Gwen John was a Welsh artist, known for her self-portraits, quiet domestic interiors and portraits of other women. She also made many sketches of her cats.
Background
Gwen John was born on June 22, 1876 in Haverfordwest, Wales, United Kingdom. She was the daughter of Edwin William John, a solicitor, and Augusta (Smith) John, an amateur artist. Gwen has three brothers — Thornton John, Augustus John, a painter, and Winifred John.
Education
Since 1895 to 1898, Gwen studied at the Slade School of Art (present-day UCL Slade School of Fine Art), where she learned figure drawing under Henry Tonks.
Some time later, Gwen John moved to Paris, where she attended Académie Carmen.
In 1899, Gwen moved to London, where she exhibited her work for the first time in 1900, at the New English Art Club.
In the autumn of 1903, she traveled to France with her friend Dorelia McNeill. Upon landing in Bordeaux, they set off on a walking tour with their art equipment in hand, intending to reach Rome. Sleeping in fields and living on money earned along the way by selling portrait sketches, they made it as far as Toulouse. In 1904, the two went to Paris, where John found work as an artist's model, mostly for women artists. In that same year, she began modelling for the sculptor Auguste Rodin and became his lover. During her years in Paris she met many of the leading artistic personalities of her time, including Matisse, Picasso, Brancusi and Rainer Maria Rilke, but the new developments in the art of her time had little effect on her, and she worked in solitude. In 1910, the artist settled down in Meudon, a suburb of Paris, where she would remain for the rest of her life.
Gwen stopped exhibiting at the New English Art Club in 1911, but gained an important patron in John Quinn, an American art collector who, from 1910 until his death in 1924, purchased the majority of the works, that Gwen John sold.
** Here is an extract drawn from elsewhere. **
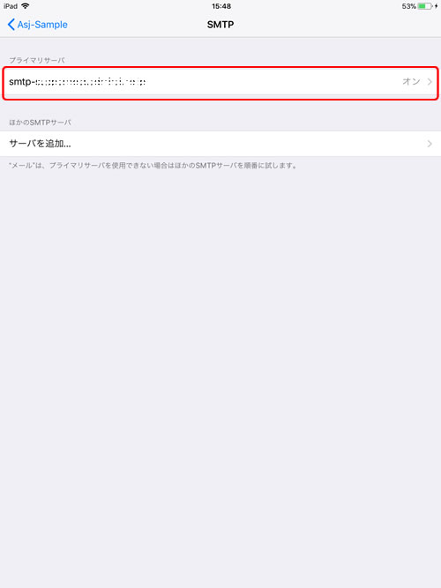Tap the green battery icon
The width and height of the screenshot is (441, 588).
(424, 6)
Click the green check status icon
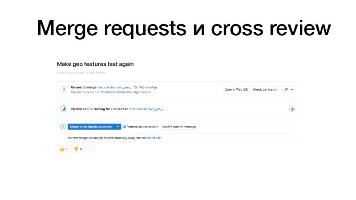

After the end of her relationship with Rodin and her subsequent conversion to Roman Catholicism about 1913, John created many portraits of nuns at a local convent in Meudon, including a commissioned series of pictures (1913-1921) of the convent’s founder, Mère Marie Poussepin. Using an image of her on a prayer card, John created at least eight three-quarter-length portraits of the nun, who had died some 200 years earlier. Quiet, but expressive interiors and portraits continued to be the subjects of her paintings and drawings. She exhibited a handful of times in Paris, including multiple times at the Salon d’Automne, beginning in 1919. John’s creative output is said to have decreased after 1924 when her patron, Quinn, died.
In 1926, she had only one solo exhibition in her lifetime at the New Chenil Galleries in London.
It is commonly thought, that the artist stopped painting entirely after 1933 and took up gardening.
Achievements
In the early 20th century, Gwen John was recognized as one of the foremost British artists of the Post-Impressionist period.
John's works are held in many public collections. Some of them are kept at the National Museum Cardiff and in Tate Britain, London.
Quotations:
"As to whether I have anything worth expressing that is apart from the question. I may never have anything to express, except this desire for a more interior life."
"I paint a good deal, but I don't often get a picture done — that requires, for me, a very long time of a quiet mind, and never to think of exhibitions."
"I should like to go and live somewhere where I met nobody I know till I am so strong that people and things could not effect me beyond reason."
Connections
Throughout her life, John was attracted to people of both sexes. Although August Rodin was her great love, she had a number of same-sex relationships. Whilst at Slade, she developed a passion for an unnamed woman.